If we see life as a fundamentally terrorizing, then it also changes how we think about mental health. Historically, we have thought of mental health treatment as the domain of the "ill." Today, though, in an era when therapy is more popular than ever, I would guess that most people seeing a therapist would not meet criteria for the more severe mental illnesses in the DSM. People are increasingly trying therapy because - simply - it is a very hard thing to be a human being. Every single person can benefit from someone who is warm, non-judgmental and really listens to them; and every single person deserves that gift. We all need help. Perhaps because we do experience a diagnosable mental illness but, more likely, because living is traumatic. Once we stop avoiding, and look within ourselves, we see oceans of pain. Oceanic suffering. And that's not because something has gone wrong with our lives. That's just the way things are.

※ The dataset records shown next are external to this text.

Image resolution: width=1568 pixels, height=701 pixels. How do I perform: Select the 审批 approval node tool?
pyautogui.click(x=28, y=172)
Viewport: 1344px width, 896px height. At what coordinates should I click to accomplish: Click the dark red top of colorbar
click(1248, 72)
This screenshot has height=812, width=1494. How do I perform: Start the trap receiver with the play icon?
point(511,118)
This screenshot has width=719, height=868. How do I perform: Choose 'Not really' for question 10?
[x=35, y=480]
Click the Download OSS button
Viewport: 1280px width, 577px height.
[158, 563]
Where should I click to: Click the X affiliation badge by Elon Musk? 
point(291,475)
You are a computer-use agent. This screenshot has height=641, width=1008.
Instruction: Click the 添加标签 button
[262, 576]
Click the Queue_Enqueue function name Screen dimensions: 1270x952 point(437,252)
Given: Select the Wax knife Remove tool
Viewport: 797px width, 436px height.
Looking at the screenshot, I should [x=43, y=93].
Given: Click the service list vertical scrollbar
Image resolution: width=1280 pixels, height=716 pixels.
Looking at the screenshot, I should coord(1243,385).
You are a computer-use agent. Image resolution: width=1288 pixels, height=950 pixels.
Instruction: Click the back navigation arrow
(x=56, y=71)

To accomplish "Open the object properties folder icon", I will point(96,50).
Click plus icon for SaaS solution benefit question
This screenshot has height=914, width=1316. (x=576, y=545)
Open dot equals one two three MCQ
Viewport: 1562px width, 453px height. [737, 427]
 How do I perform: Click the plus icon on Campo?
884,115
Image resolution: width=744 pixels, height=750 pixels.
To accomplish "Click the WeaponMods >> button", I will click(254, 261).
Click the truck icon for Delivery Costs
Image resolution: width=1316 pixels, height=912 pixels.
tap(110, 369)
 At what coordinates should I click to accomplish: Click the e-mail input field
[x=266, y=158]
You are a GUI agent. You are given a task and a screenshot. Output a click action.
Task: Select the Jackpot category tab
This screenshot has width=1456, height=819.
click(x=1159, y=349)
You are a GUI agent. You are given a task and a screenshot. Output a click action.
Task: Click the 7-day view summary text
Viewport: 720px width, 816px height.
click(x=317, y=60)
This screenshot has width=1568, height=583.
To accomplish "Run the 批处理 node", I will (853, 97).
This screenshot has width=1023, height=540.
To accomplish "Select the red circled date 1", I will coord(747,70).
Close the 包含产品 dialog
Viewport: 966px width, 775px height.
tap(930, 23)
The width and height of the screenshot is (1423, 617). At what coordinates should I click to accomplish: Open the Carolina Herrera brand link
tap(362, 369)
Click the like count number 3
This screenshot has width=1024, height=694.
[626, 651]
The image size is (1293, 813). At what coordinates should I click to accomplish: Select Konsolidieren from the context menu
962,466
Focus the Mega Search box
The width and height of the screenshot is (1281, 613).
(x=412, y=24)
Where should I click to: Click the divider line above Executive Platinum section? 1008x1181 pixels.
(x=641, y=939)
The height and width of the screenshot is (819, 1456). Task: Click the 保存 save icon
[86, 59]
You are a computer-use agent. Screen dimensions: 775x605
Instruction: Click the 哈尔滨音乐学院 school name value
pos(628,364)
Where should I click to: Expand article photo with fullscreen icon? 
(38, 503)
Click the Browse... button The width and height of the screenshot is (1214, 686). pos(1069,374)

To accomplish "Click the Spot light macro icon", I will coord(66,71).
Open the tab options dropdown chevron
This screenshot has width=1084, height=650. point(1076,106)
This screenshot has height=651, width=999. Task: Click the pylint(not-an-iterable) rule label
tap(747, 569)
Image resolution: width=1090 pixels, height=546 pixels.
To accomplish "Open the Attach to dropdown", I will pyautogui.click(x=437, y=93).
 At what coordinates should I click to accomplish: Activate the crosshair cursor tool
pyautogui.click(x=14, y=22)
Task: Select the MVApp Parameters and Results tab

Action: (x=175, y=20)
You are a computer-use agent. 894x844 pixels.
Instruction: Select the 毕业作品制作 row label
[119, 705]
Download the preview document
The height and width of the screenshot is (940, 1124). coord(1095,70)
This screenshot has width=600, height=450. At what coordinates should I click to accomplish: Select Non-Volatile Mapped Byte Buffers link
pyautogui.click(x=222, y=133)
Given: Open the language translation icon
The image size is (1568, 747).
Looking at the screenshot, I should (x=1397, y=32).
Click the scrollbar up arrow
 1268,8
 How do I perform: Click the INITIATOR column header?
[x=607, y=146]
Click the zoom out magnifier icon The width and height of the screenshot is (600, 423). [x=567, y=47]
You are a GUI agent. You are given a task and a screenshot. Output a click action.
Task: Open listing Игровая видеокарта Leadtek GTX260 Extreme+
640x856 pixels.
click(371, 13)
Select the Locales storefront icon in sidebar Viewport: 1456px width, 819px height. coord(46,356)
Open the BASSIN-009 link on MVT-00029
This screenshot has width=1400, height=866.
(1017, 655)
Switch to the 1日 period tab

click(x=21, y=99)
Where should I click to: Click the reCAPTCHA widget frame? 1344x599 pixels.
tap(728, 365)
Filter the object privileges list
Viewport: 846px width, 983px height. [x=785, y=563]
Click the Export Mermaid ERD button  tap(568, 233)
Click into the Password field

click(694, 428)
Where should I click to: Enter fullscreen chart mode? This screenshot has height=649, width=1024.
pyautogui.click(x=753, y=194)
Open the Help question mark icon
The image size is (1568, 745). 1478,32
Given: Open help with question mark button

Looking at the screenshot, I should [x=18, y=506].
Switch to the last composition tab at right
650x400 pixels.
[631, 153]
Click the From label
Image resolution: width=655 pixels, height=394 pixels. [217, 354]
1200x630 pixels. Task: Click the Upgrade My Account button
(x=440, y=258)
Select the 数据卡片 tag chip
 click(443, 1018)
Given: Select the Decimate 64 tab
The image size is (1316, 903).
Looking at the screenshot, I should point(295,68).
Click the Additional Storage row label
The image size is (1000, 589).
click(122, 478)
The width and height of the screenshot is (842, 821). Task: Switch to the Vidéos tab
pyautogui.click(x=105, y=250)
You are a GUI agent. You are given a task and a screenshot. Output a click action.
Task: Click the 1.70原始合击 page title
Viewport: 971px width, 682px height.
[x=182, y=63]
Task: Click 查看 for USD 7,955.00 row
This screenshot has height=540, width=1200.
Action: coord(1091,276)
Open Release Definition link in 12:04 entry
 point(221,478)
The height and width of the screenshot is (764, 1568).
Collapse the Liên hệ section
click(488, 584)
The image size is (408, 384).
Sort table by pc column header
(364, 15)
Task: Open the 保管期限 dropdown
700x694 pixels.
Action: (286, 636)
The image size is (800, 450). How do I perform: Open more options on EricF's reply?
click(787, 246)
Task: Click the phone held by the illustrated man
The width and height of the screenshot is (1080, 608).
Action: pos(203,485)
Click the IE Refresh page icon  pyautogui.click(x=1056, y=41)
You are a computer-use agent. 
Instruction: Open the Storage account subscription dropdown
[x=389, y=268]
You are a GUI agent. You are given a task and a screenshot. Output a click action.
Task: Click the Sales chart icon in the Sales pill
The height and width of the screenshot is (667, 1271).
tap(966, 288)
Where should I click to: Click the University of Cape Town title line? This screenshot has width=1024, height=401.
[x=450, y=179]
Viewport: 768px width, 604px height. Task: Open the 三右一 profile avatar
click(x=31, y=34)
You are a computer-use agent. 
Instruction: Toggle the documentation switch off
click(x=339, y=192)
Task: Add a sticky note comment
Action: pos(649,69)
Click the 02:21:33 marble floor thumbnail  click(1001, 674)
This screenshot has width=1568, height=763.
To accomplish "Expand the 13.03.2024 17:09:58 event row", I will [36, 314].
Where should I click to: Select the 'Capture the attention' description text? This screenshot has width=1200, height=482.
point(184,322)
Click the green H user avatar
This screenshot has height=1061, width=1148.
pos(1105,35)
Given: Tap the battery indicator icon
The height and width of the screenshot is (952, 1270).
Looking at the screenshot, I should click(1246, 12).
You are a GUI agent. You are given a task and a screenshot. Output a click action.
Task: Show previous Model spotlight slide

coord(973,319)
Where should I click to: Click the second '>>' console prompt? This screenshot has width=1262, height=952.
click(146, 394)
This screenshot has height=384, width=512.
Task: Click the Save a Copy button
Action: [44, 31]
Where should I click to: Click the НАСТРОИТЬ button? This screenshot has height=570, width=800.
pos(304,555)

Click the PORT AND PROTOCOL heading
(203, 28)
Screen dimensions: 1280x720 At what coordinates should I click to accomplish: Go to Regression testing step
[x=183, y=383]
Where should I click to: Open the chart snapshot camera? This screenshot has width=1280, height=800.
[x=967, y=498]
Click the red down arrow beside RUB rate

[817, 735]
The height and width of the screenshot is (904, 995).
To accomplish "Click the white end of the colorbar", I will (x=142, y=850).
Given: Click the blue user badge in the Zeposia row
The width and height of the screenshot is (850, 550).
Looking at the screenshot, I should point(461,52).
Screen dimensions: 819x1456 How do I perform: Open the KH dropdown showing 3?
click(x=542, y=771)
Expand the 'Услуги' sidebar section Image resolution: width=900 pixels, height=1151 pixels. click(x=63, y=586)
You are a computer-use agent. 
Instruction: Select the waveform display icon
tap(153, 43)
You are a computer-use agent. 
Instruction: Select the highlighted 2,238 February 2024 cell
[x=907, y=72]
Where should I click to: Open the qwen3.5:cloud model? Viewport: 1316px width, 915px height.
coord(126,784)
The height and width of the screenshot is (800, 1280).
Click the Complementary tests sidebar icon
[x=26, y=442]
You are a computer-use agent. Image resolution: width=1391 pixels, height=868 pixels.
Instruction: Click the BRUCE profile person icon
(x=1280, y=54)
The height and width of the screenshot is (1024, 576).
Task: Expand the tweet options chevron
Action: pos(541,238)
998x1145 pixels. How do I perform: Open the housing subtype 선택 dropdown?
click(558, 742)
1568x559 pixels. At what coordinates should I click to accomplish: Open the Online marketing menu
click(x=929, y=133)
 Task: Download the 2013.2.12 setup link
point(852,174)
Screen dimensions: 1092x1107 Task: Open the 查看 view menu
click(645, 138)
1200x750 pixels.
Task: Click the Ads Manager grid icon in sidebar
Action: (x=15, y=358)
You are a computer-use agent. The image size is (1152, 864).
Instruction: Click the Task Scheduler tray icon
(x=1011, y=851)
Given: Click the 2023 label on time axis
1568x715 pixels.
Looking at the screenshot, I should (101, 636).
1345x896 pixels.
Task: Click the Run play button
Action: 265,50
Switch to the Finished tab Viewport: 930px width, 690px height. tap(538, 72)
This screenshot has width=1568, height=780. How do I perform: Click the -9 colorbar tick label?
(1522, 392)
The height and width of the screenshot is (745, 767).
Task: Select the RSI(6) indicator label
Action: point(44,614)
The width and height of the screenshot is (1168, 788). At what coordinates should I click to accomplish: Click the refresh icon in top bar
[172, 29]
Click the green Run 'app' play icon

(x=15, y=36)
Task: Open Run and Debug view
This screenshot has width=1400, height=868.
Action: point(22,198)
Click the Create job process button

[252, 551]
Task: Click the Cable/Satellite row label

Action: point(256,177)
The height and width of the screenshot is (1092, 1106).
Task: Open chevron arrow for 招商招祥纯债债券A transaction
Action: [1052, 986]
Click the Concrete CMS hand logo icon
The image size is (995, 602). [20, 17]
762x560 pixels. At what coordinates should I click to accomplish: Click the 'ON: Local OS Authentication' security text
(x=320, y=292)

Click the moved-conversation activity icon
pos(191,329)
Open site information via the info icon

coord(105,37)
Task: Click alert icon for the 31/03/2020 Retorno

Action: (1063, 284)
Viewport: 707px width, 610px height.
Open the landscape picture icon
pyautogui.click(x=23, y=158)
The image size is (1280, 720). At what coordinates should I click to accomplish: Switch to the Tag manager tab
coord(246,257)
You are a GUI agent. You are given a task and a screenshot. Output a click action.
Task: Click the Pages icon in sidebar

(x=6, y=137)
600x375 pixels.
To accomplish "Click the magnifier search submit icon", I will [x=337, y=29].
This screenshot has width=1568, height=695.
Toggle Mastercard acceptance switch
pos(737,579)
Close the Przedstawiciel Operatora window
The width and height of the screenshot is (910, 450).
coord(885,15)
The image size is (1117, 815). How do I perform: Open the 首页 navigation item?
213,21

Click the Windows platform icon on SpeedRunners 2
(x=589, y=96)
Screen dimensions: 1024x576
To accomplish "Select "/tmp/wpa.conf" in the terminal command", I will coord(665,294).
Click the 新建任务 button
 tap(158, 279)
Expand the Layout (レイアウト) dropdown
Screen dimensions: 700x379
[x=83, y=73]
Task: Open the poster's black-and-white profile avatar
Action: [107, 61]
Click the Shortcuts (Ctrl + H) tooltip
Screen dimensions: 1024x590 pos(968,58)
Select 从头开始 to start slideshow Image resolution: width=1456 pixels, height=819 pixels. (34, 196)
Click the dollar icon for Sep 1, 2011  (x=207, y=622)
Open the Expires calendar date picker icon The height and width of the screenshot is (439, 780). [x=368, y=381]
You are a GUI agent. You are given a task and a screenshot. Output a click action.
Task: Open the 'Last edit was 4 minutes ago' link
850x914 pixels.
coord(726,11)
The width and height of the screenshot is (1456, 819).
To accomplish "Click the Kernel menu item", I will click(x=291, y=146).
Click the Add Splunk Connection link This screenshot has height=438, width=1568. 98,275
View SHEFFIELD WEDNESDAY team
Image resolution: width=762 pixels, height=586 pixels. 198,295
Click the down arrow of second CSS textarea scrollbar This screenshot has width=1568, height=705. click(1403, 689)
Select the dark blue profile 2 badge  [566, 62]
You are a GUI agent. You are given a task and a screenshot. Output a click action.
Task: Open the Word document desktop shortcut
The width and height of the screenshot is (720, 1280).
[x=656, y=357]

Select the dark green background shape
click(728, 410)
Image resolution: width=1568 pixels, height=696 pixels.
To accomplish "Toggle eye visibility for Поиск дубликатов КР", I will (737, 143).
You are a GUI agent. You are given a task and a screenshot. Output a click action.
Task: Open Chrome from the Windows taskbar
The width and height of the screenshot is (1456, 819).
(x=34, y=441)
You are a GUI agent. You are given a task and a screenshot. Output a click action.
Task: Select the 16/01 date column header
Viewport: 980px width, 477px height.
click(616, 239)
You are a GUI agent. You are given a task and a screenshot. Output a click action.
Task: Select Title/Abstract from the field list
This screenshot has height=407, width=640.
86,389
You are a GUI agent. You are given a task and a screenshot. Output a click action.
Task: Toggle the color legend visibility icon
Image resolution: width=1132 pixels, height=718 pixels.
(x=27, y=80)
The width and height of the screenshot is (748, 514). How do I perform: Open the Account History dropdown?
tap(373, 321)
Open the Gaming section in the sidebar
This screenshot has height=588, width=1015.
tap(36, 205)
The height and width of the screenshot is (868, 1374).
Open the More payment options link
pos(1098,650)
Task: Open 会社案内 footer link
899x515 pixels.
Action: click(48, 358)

I want to finish the story of the time when I slept in a eastern European forest in the rain. As befits this essay, the night was even worse that I've let on. As my friend and I were lying on the cold ground in the pouring rain, we were also swarmed by hordes of flies, which bit us mercilessly and left us with massive welts on our faces and arms. Eventually, the situation was so unbearable that our only option was to get up and walk through the night in search of some kind of shelter - a barn, a wall, something. We never did find shelter. We walked through the night and gave up on the hope of sleep. The entire time I cursed silently, and aloud, our entire dumbass, macho enterprise of walking across a country without a goddam tent.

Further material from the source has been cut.